(Genf) Ende April gab es weltweit eine Rekordzahl von 120 Millionen gewaltsam vertriebenen Menschen, eine Zahl, die weiter steigt und „ein schreckliches Armutszeugnis für den Zustand der Welt“ ist, verurteilten die Vereinten Nationen am Donnerstag.

Die Kriege in Gaza, Sudan und Burma haben erheblich dazu beigetragen, dass die Zahl der Menschen, die seit mehr als einem Jahr aus ihren Wohnorten fliehen müssen, zugenommen hat, betonte das Büro des Hohen Flüchtlingskommissars (UNHCR) in seinem Jahresbericht.

„Krieg bleibt die Hauptursache für Massenvertreibungen“, sagte UNHCR-Chef Filippo Grandi auf einer Pressekonferenz in Genf.  

Ende letzten Jahres waren 117,3 Millionen Menschen vertrieben.

Das sind fast 10 Millionen mehr als ein Jahr zuvor und markiert zwölf aufeinanderfolgende Jahre mit Zuwächsen.  

Außerdem gibt es fast dreimal so viele Menschen, die gewaltsam vertrieben wurden wie im Jahr 2012, und die Zahl der Vertriebenen entspricht mittlerweile der Bevölkerung Japans.

Filippo Grandi sagte gegenüber AFP, dass er in dieser Zahl eine „schreckliche Anklage gegen den Zustand der Welt“ sehe.

Krisen nehmen spürbar zu und der Klimawandel schürt weltweit die Konflikte weiter.

Im vergangenen Jahr habe UNHCR 43 Notfälle in 29 Ländern ausgerufen, mehr als das Vierfache dessen, was noch vor wenigen Jahren die Norm war, betonte Grandi.  

Er bedauerte „die Art und Weise, wie Konflikte geführt werden … unter völliger Missachtung“ des Völkerrechts und „oftmals mit dem spezifischen Ziel, die Bevölkerung zu terrorisieren“, was „natürlich“ dazu beiträgt, das Phänomen weiter zu verstärken.

Filippo Grandi räumte ein, dass es derzeit wenig Hoffnung auf eine Trendwende zu geben scheine.  

„Solange sich die internationale Geopolitik nicht ändert, sehe ich leider, dass diese Zahl weiter steigt“, sagte er.  

Die Zahl der Flüchtlinge und anderer Personen, die internationalen Schutz benötigen, sei auf 43,4 Millionen gestiegen, heißt es in der Erklärung.  

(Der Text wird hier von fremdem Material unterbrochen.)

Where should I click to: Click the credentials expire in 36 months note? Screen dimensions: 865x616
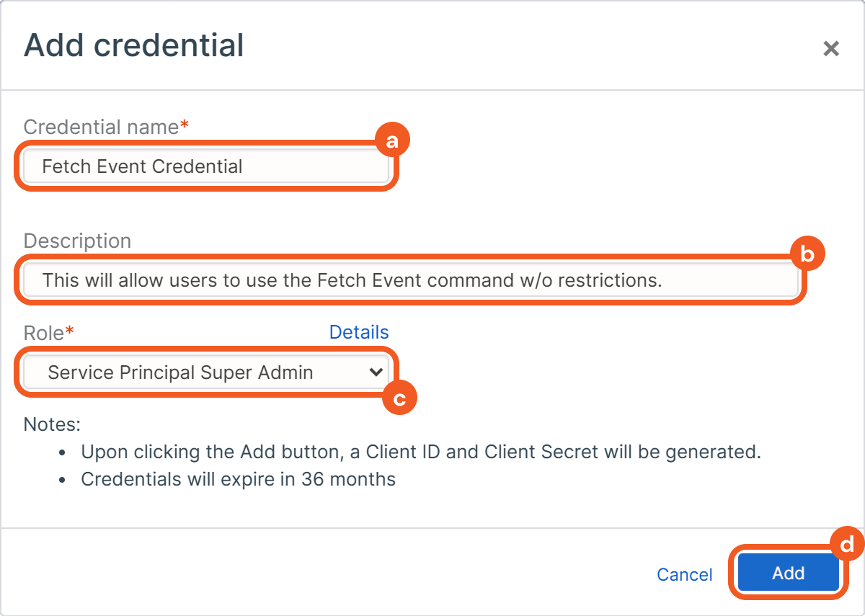(x=238, y=479)
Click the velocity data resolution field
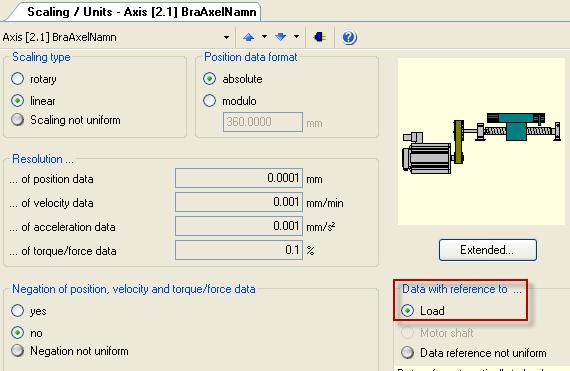 point(239,202)
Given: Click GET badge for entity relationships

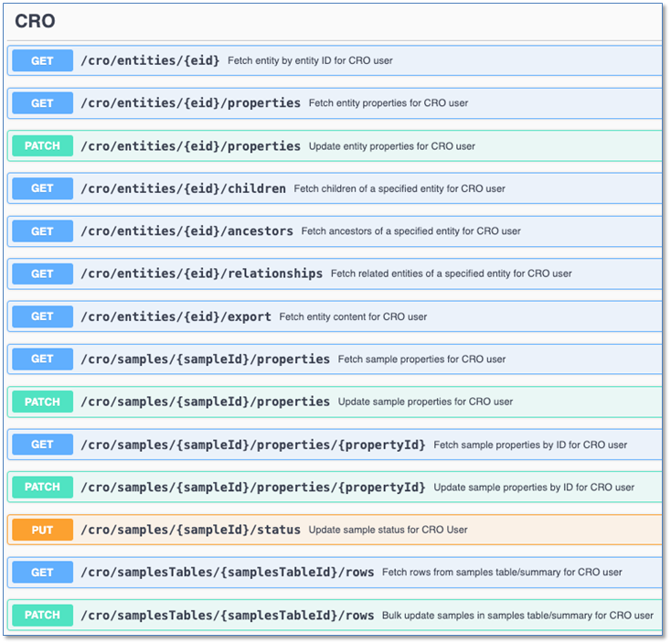Looking at the screenshot, I should 42,274.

Die Agentur versuchte erneut, die – falsche – Vorstellung zu widerlegen, dass alle Flüchtlinge und anderen Migranten in reiche Länder gingen.  

„Die überwiegende Mehrheit der Flüchtlinge wird in Nachbarländern aufgenommen, wobei 75 % in Ländern mit niedrigem und mittlerem Einkommen leben, die zusammen weniger als 20 % des Welteinkommens erwirtschaften“, heißt es in dem Bericht.  

Der seit April 2023 im Sudan tobende Bürgerkrieg hat mehr als neun Millionen weitere Menschen vertrieben, so dass bis Ende 2023 fast 11 Millionen Sudanesen entwurzelt sind, so das UNHCR.  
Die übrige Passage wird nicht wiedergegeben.